• Short problem 1
Answer these questions from the rental affordability text:
(a) Which annual edition of the affordability snapshot has Anglicare released?
(b) How many rental properties were surveyed?
(c) For a single person on the minimum wage with two kids, how many of the 17,500 properties available in Sydney would have been affordable?
• Short problem 2
Return every line of the entries that contains the string "computer".

• Text excerpt

This is the ninth annual affordability snapshot Anglicare has released, and Chambers said affordability in the major cities was “getting so much worse”.

“For example, if you were single on the minimum wage with two kids, just two of the 17,500 properties available in Sydney would have been affordable using this tool,” she said.

“The trend in the capital cities is very much that there is less and less affordability. The other thing that we see in terms of data is that the rental market adapts very quickly to local quirks and local changes.

“So where we’re seeing rapid gentrification in places like Hobart, or where you’re seeing different tourism patterns in say the north coast of New South Wales… Airbnb is coming up and taking rental properties out of the market.”

Of the 67,365 rental properties surveyed, zero were found to be affordable for a single person on Newstart or Youth Allowance in Sydney, Canberra, Melbourne, Adelaide, Darwin or Perth.

But while some politicians have previously argued that those struggling to find affordable housing in metro areas should move regional, Chambers noted that rent prices in regional areas were not that much cheaper.

• Stored data
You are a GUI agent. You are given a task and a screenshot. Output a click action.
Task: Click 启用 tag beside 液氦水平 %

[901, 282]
==
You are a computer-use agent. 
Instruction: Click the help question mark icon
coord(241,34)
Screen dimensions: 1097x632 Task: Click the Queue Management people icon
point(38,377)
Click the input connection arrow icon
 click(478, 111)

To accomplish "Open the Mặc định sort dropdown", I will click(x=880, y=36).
==
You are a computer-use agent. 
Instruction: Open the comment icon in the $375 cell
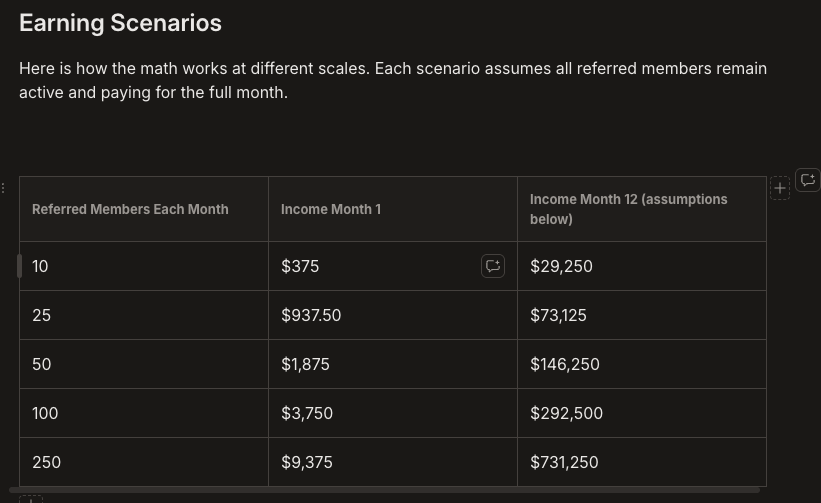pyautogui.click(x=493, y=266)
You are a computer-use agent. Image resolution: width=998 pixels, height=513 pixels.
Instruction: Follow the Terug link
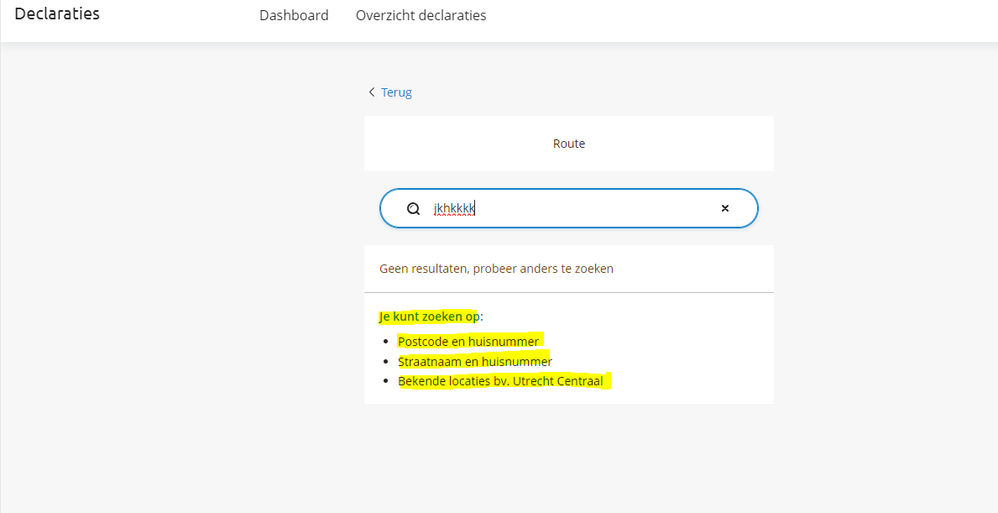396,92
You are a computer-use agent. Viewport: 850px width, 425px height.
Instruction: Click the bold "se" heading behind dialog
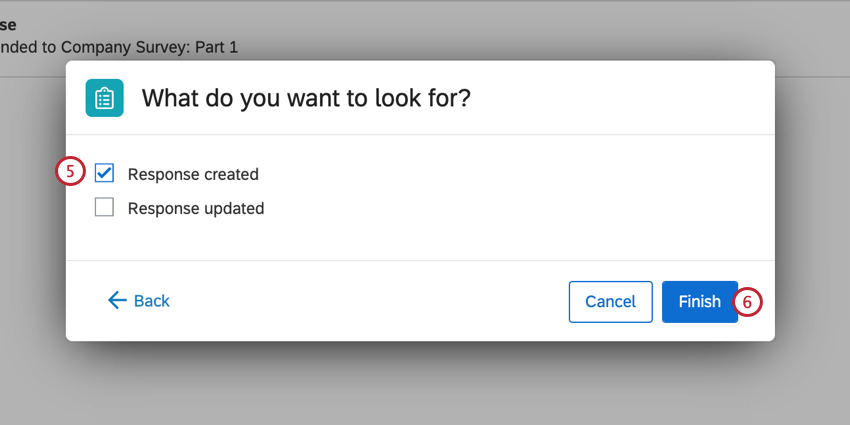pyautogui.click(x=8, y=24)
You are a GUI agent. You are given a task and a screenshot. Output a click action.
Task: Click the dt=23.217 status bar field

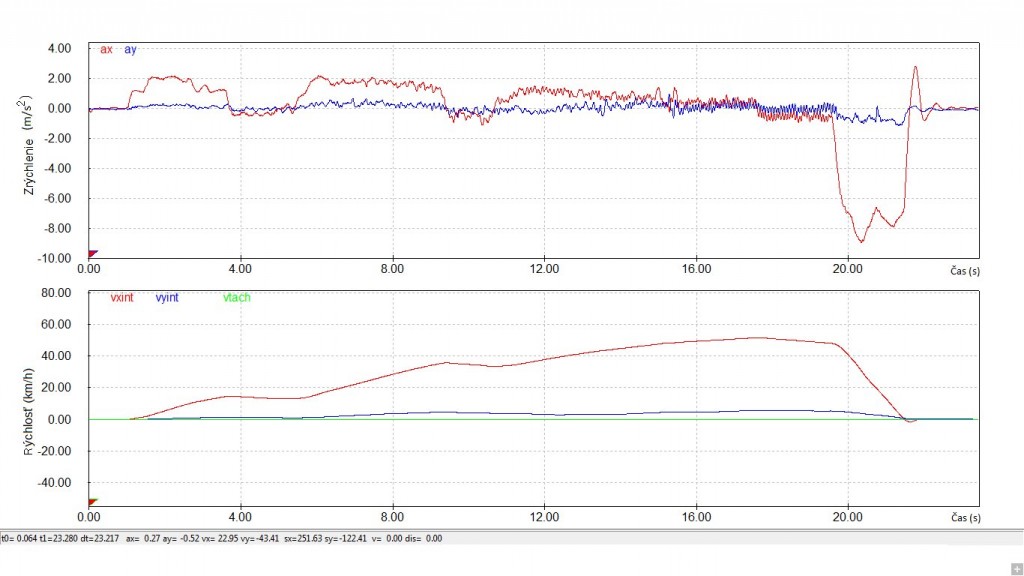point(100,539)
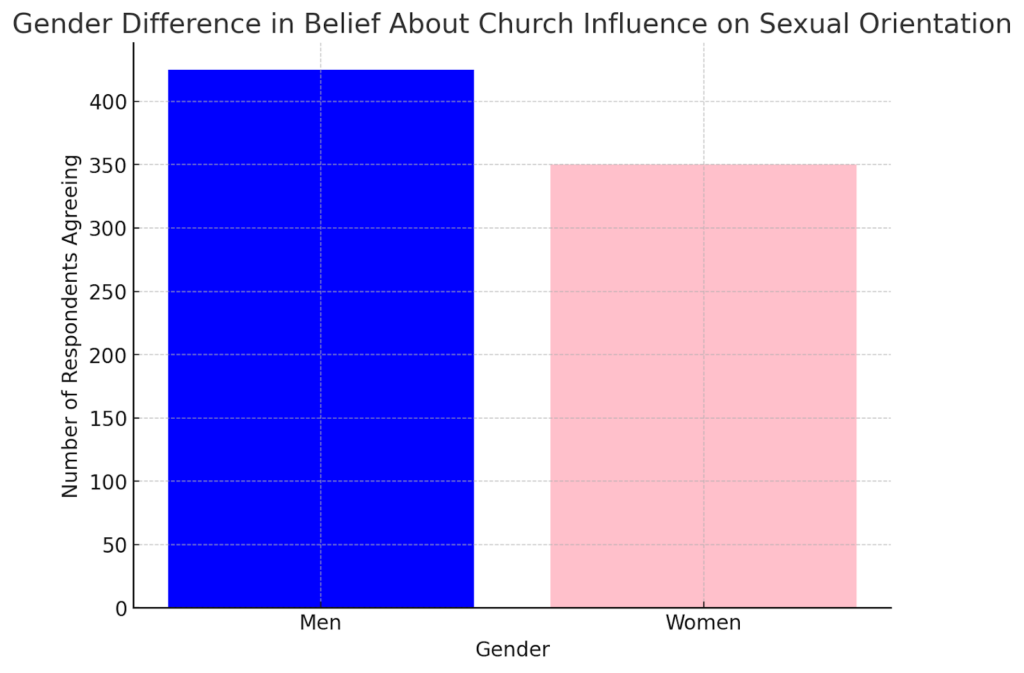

• Right answer 1
(a) The ninth.
(b) 67,365.
(c) Two.

• Right answer 2
You are a computer-use agent. 
You are a computer-use agent. 
You are a computer-use agent. Image resolution: width=998 pixels, height=513 pixels.
You are a computer-use agent. Viewport: 850px width, 425px height.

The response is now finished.